Stars are jewels, torches, flames, immortal nymphs adorning every region of the sky.[249] Heaven is made beautiful by their light, and the joy of the angels is expressed in their shining, as mortal joy shines forth in human eyes.[250] If the spirits in the fourth heaven are described as glowing suns,[251] the “splendours” that descend upon the golden ladder in the seventh, make Dante think that all the stars in the sky are gathered together there.[252]

The eyes of Beatrice shone brighter than stars;[253] light comes as from many stars in reading the sacred books;[254] faith gleams like a star in the sky;[255] and truth appears in a mind cleared of falsehood and error like the radiance of stars in a sky which has been wholly swept of cloud and mist by a north wind.

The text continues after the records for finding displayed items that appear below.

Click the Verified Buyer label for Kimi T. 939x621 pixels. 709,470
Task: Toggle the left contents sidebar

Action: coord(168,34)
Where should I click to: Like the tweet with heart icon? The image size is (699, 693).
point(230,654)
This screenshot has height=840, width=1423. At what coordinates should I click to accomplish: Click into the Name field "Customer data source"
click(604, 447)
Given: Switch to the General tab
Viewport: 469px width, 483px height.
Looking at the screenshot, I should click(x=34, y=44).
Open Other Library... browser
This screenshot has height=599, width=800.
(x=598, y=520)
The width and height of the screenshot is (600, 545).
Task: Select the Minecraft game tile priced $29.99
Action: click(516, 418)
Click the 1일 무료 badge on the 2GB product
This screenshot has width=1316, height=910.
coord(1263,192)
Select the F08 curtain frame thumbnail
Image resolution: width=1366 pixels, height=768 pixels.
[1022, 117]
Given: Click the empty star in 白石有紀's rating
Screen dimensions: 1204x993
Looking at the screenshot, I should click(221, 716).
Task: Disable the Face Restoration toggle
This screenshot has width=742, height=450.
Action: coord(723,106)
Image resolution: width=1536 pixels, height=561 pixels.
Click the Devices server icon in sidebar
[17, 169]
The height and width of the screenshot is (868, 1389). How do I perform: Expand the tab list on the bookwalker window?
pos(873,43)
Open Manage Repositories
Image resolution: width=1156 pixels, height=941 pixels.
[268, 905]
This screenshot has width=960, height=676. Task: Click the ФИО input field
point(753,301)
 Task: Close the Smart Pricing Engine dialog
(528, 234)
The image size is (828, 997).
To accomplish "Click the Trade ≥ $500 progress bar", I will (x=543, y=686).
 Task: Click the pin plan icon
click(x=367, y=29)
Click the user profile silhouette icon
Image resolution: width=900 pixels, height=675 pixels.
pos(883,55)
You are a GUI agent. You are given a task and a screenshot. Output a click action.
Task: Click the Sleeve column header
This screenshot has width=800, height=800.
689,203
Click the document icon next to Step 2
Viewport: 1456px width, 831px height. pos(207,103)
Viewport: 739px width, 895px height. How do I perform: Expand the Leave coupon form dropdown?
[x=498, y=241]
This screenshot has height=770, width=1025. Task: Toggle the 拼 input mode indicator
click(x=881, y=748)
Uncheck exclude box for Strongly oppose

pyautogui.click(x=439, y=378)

“Come rimane splendido e sereno L’emisperio dell’ aer, quando soffia Borea da quella guancia ond’ è più leno, Perchè si purga e risolve la roffia Che pria turbava, sì che il ciel ne ride Con le bellezze d’ogni sua paroffia: Così fec’ io, poi che mi provvide La Donna mia del suo risponder chiaro, E come stella in cielo il ver si vide.”[256]

Stars, as well as the sun, are used as symbols for the objects of Dante’s deepest reverence; for the Blessed Virgin is called “la viva stella,”[257] and the Final Vision in which the redeemed find their ultimate bliss is a Trinal Light seen as a single star:—

“O trina Luce, che in unica stella Scintillando a lor vista sì gli appaga, Guarda quaggiù alla nostra procella.”[258]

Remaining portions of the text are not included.